» **ASSIGNMENT**
If a line of the data below contains the string "agent", copy it into your answer.

» **PROVIDED RECORDS**

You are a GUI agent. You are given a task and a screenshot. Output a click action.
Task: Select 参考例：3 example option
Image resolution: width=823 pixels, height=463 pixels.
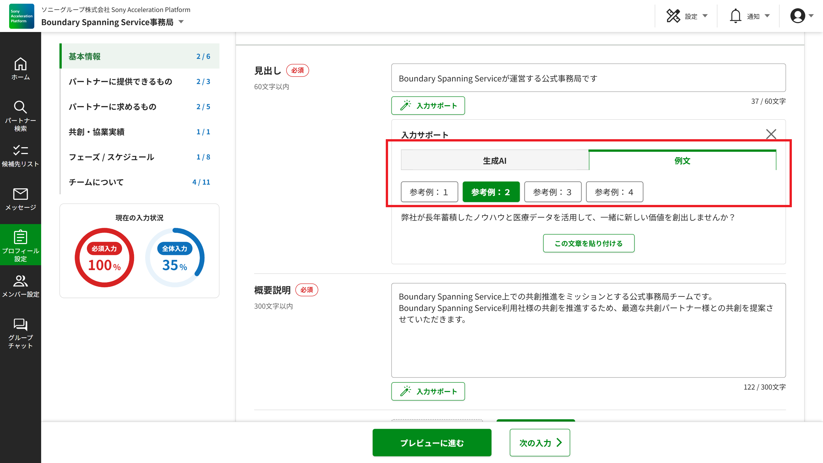pos(552,192)

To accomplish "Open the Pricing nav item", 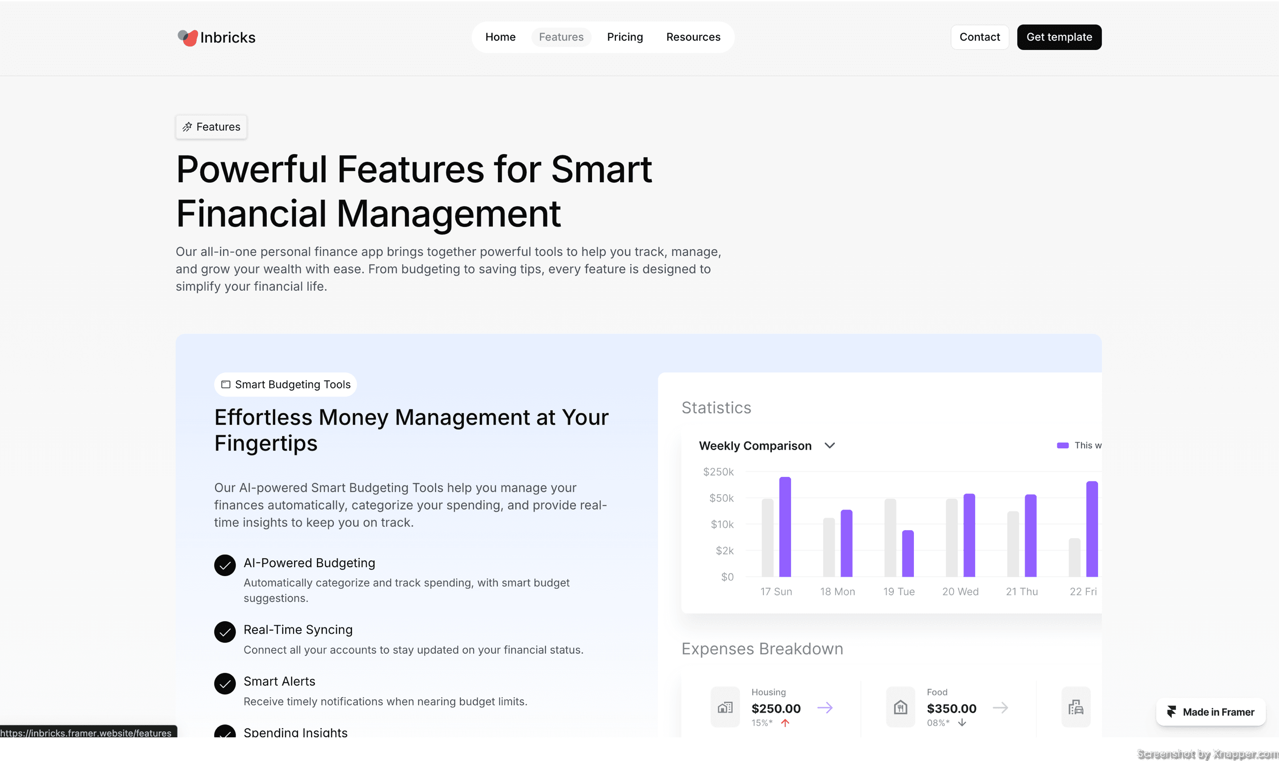I will point(624,37).
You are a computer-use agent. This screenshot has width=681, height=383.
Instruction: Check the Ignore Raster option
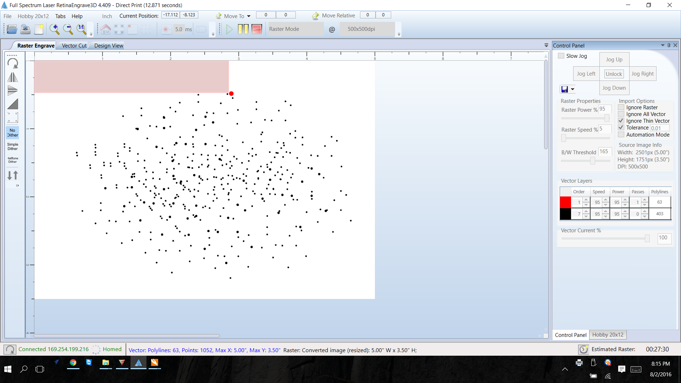tap(621, 107)
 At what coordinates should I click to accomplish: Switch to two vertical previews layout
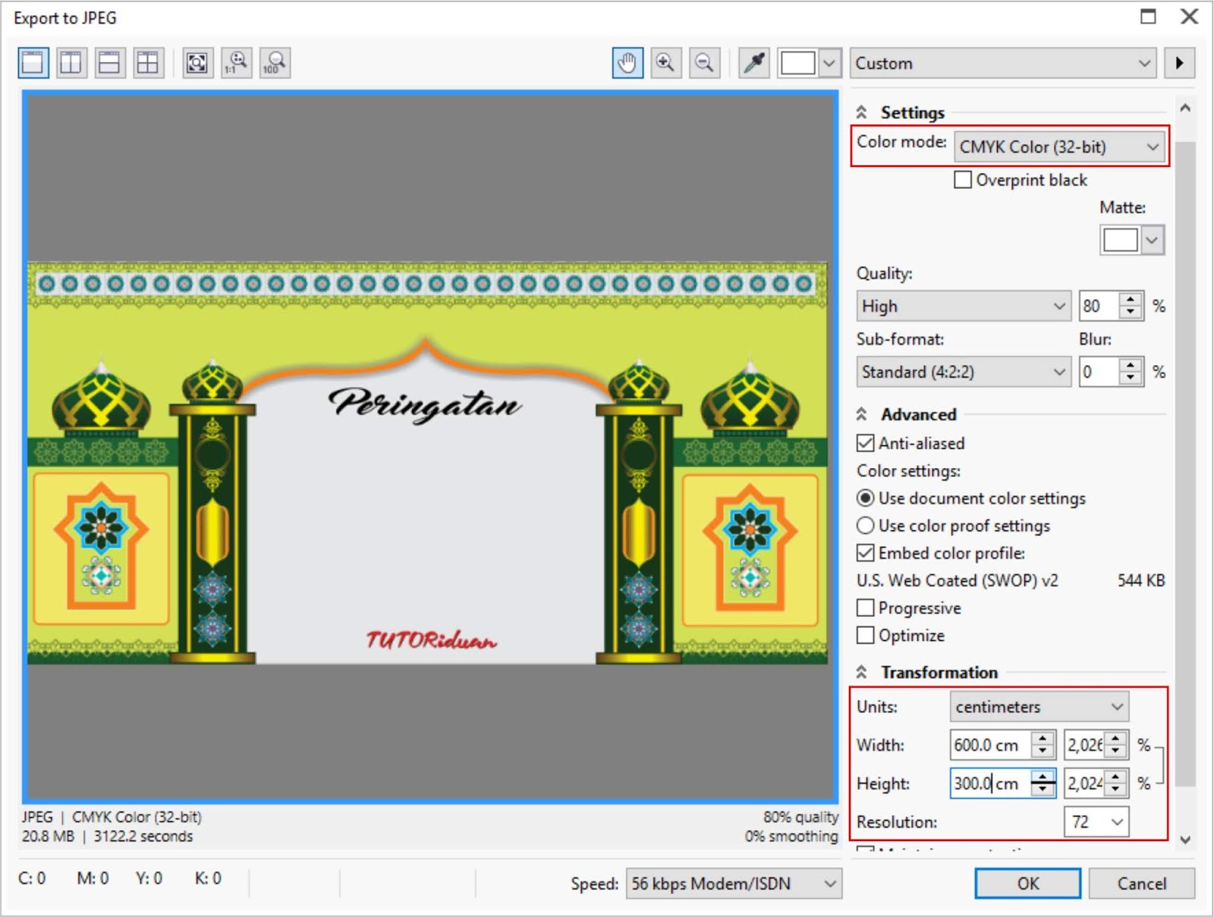click(70, 64)
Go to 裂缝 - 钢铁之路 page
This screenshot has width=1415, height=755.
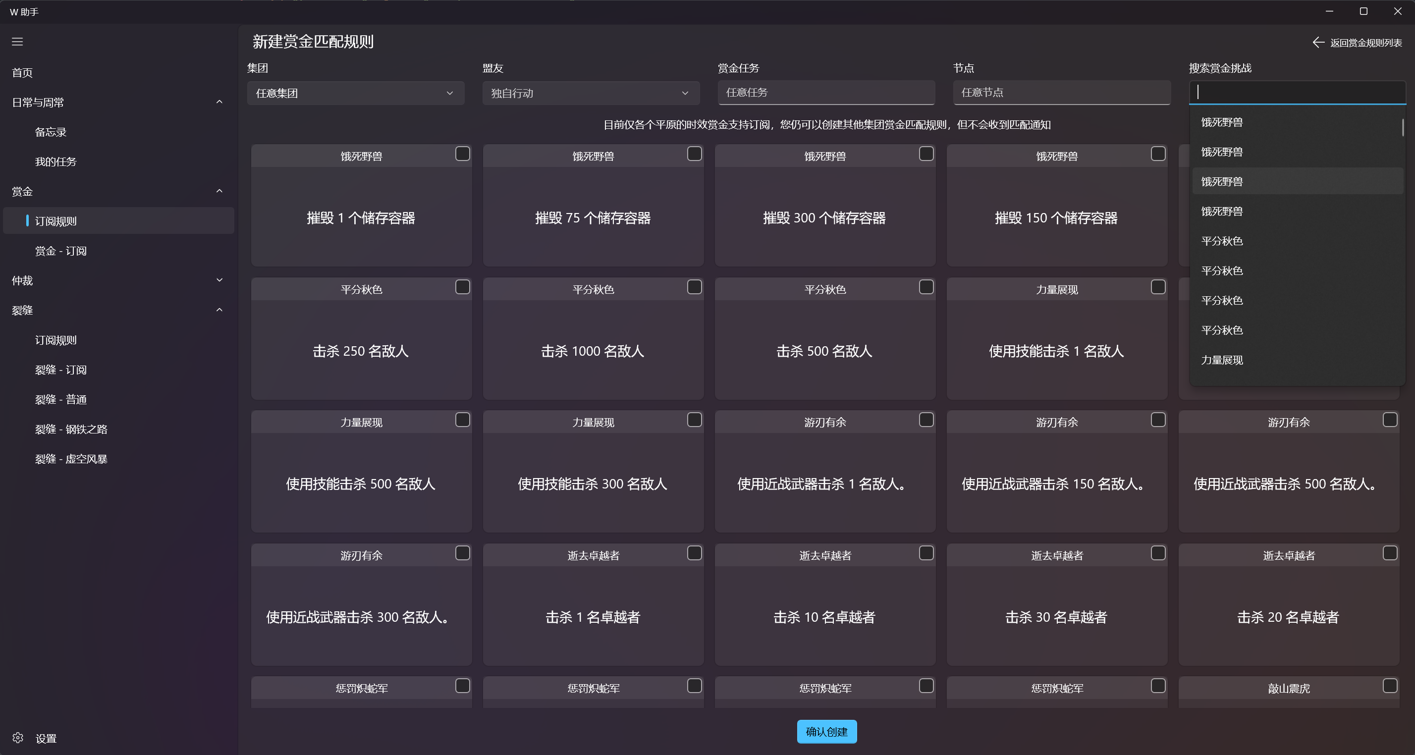click(71, 429)

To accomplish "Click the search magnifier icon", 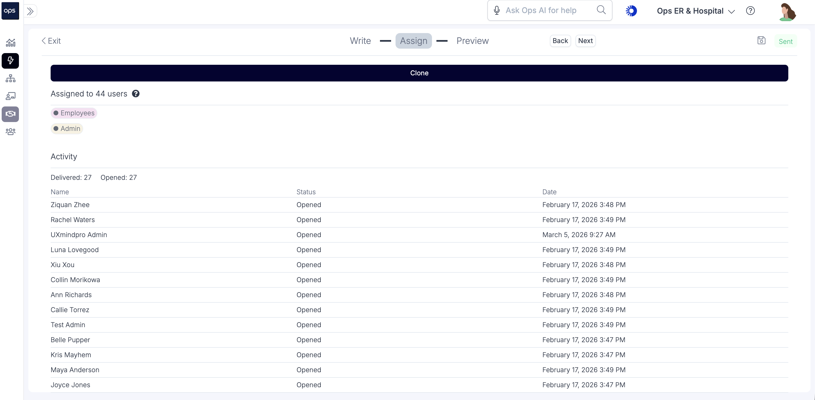I will click(x=601, y=10).
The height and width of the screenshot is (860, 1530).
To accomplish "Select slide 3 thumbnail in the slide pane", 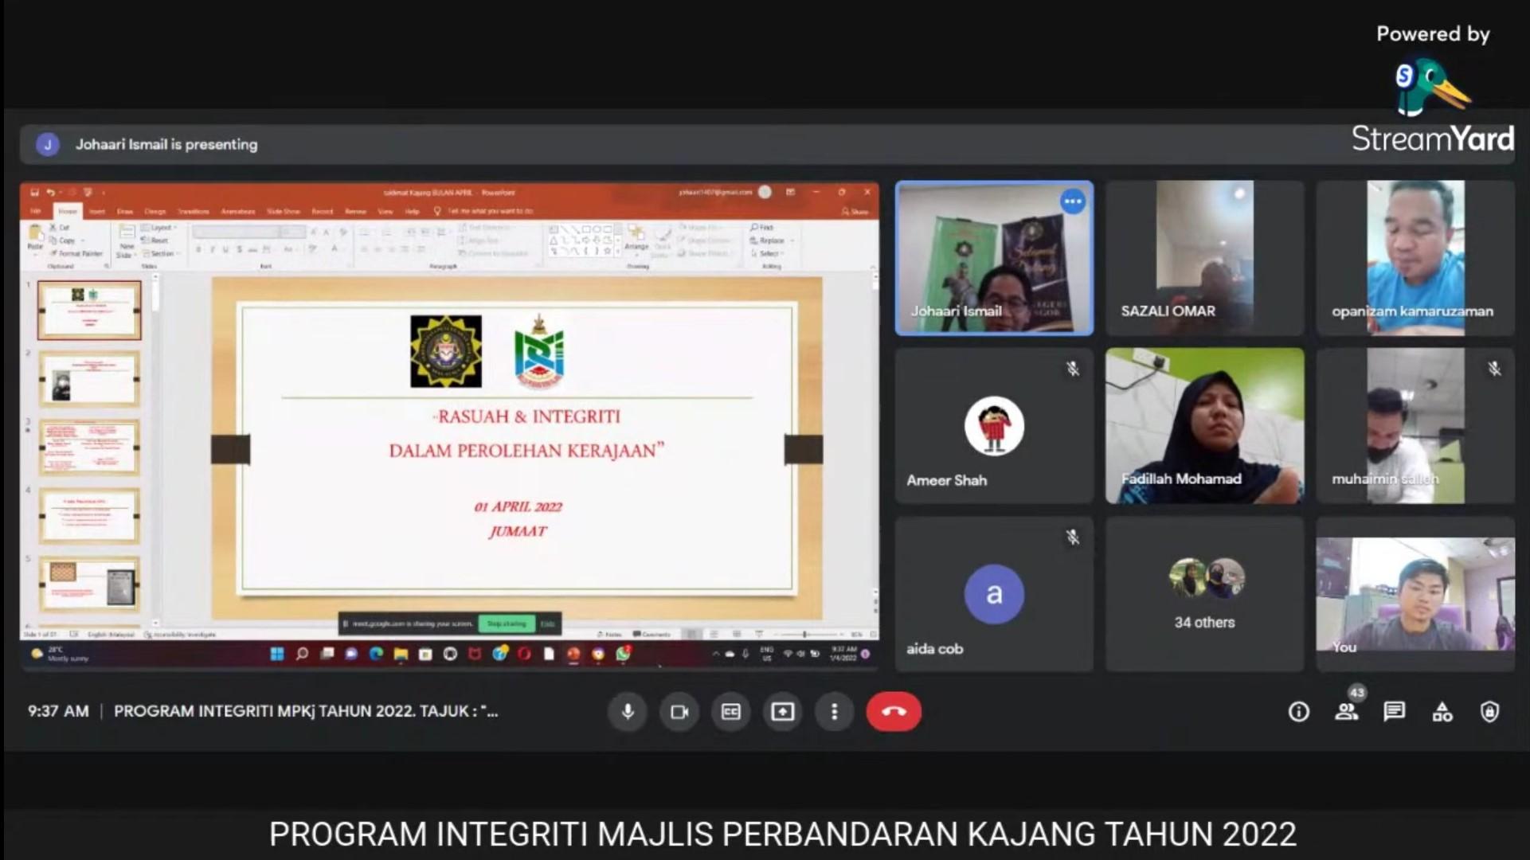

» **SOLUTION TO THE PROBLEM**
You are a GUI agent. You are given a task and a screenshot. Output a click action.
You are a computer-use agent. This screenshot has width=681, height=383.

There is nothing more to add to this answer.